_What the task asks_
Exact reproduction of the data is required, with images excluded.

_The data_
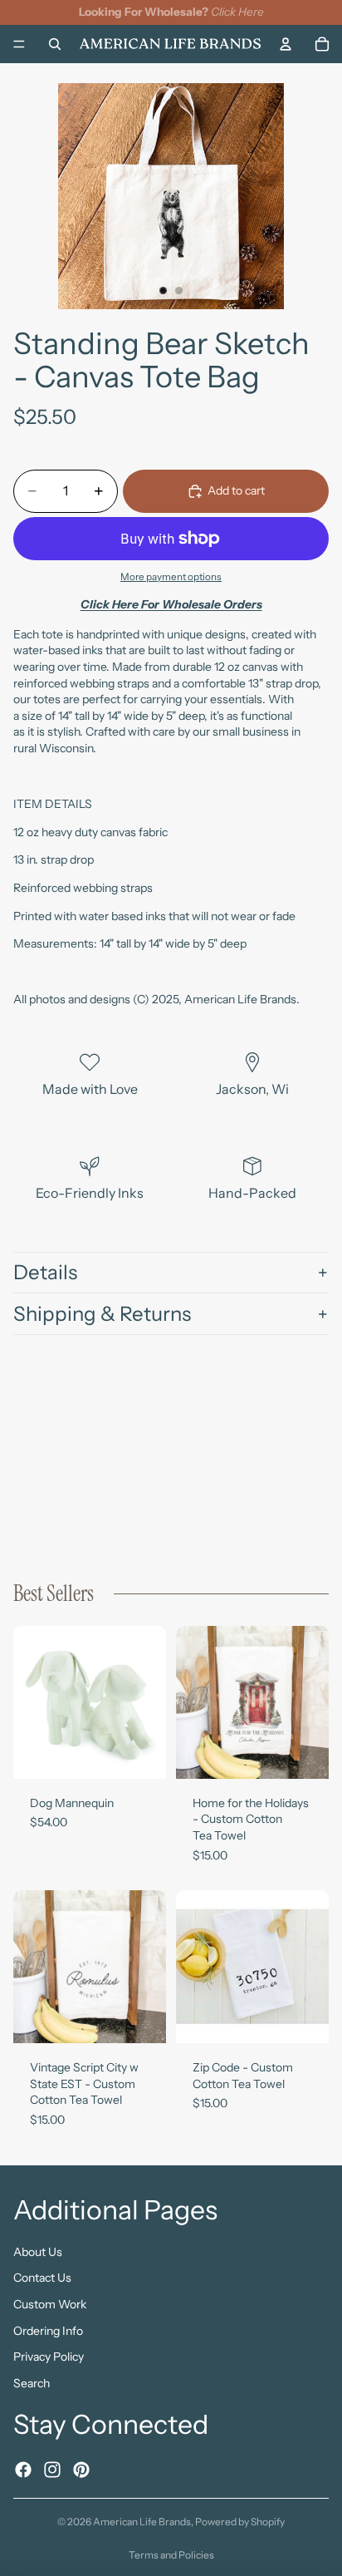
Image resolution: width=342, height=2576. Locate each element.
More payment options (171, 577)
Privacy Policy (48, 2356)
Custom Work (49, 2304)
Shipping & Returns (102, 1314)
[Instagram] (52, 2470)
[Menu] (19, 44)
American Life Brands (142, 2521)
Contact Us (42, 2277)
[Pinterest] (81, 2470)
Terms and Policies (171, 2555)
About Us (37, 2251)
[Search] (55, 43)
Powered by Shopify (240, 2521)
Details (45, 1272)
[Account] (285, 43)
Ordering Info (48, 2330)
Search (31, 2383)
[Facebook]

_Result below_
Image resolution: width=342, height=2576. Locate each element.
More payment options (171, 577)
Privacy Policy (48, 2356)
Custom Work (49, 2304)
Shipping & Returns (102, 1314)
[Instagram] (52, 2470)
[Menu] (19, 44)
American Life Brands (142, 2521)
Contact Us (42, 2277)
[Pinterest] (81, 2470)
Terms and Policies (171, 2555)
About Us (37, 2251)
[Search] (55, 43)
Powered by Shopify (240, 2521)
Details (45, 1272)
[Account] (285, 43)
Ordering Info (48, 2330)
Search (31, 2383)
[Facebook]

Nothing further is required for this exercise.